Должно ли детство быть счастливым? - Екатерина Мурашова Страница 39
Должно ли детство быть счастливым? - Екатерина Мурашова читать онлайн бесплатно
Родители и сам Сережа глядели на меня круглыми глазами. Кажется, они никогда не рассматривали свою проблему с популяционной стороны.
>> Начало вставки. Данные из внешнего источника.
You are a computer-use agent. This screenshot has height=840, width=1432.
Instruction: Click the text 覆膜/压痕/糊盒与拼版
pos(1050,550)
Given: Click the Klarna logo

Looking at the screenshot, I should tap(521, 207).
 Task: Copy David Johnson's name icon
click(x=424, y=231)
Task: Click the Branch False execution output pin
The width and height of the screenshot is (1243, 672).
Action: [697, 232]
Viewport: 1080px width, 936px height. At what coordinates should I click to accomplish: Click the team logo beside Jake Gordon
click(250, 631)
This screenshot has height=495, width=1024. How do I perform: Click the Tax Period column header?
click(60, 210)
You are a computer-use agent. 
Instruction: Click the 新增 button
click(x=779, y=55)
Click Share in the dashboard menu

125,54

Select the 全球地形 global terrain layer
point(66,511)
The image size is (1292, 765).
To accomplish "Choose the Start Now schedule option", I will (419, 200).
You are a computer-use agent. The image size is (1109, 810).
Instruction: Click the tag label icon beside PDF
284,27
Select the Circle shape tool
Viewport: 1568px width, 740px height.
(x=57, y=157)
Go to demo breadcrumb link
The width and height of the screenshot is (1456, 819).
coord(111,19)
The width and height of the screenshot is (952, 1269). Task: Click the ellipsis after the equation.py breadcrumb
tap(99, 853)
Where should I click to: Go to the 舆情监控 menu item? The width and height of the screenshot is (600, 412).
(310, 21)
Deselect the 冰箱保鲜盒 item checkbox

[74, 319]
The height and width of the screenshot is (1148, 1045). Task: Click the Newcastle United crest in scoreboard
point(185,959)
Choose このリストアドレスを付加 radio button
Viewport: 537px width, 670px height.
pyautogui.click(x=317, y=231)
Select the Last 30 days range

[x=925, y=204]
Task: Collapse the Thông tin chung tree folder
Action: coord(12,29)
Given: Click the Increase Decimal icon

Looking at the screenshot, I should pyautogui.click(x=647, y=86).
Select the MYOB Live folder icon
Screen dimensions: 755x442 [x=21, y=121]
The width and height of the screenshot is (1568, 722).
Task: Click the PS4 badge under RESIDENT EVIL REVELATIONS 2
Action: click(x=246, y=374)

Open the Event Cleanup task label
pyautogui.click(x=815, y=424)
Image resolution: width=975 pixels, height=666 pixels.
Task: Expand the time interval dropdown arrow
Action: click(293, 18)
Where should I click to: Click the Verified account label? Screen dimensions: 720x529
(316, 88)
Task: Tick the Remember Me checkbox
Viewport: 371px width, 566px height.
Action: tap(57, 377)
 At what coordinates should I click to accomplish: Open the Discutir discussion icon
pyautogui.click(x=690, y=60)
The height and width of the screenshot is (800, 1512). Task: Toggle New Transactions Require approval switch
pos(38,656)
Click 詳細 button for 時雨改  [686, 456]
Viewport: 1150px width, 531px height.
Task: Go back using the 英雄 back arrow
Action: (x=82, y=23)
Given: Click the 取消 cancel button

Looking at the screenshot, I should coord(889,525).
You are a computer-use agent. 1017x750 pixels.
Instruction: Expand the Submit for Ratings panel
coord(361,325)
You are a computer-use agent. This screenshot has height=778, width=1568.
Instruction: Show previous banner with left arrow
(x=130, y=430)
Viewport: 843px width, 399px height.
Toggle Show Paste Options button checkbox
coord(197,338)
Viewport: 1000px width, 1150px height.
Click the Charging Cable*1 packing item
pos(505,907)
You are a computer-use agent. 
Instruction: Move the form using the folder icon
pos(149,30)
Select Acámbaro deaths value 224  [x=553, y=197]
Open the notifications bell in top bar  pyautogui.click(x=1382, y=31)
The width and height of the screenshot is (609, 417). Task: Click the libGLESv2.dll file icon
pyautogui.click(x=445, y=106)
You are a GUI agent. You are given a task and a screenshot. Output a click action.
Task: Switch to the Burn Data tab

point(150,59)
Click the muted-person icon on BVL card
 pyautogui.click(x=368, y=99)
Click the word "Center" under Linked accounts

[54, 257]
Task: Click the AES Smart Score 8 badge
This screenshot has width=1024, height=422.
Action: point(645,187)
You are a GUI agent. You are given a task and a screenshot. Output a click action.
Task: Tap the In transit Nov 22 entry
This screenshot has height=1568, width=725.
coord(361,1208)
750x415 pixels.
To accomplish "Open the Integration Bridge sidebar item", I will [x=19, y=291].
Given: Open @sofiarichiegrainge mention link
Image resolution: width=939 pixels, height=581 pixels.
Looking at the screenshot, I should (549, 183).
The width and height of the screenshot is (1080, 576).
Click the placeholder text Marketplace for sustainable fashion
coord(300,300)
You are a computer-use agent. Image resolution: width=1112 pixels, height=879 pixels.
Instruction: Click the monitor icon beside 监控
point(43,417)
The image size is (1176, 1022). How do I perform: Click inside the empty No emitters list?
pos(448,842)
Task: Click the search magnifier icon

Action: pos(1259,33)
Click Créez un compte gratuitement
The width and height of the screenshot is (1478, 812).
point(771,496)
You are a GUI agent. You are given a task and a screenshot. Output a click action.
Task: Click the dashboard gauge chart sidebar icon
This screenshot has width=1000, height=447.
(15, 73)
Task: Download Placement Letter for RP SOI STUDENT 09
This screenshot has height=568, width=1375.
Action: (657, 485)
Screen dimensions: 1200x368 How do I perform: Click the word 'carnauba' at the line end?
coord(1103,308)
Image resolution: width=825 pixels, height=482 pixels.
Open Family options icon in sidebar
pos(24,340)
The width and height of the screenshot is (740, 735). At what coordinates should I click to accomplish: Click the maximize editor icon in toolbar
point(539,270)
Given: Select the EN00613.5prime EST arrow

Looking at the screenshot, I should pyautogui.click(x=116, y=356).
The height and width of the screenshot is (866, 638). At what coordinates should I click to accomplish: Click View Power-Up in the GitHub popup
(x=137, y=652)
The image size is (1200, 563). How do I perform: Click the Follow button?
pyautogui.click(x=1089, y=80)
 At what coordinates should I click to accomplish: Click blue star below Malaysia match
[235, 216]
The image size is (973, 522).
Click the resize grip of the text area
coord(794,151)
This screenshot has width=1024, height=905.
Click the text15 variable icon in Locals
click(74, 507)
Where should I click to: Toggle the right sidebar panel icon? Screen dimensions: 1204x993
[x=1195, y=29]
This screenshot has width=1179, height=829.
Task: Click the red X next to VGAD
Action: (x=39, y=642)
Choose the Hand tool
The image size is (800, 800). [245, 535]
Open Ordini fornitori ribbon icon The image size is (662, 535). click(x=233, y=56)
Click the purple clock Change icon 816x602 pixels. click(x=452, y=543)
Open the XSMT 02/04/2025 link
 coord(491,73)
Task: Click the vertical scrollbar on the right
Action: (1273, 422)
— И что же, — осторожно спросила мать, — все вот эти дети… Они что же, по сути, больные? С нарушениями? Это врожденное? Ну вот я читала же про все это: дислексия, дисграфия, дискалькулия… Одни говорят, это лечится, надо лекарства пить и всякие процедуры для мозгов; другие говорят, заниматься много, а мы и так только и делаем, что занимаемся, он уже волосы начал себе выдирать и на той неделе сказал: зачем я вообще родился! А третьи — приходите в нашу удивительную школу, и за ваши большие деньги мы обеспечим вашему ребенку индивидуальный подход. У нас знакомые с похожей проблемой пошли в такую: работают только на эту школу, а толку чуть, там класс четыре человека, и после каждого урока — игровая пауза на полчаса, и кормят пять раз, и просто ничего не требуют, что сделал — то и хорошо, это такой гуманистический способ обучения. А четвертые говорят: вот они такие, и ничего не поможет. Тогда, может, просто отстать от него? Вот ваши же эти Кирилл с Сережей как-то сами приспособились? И тот американский мальчик?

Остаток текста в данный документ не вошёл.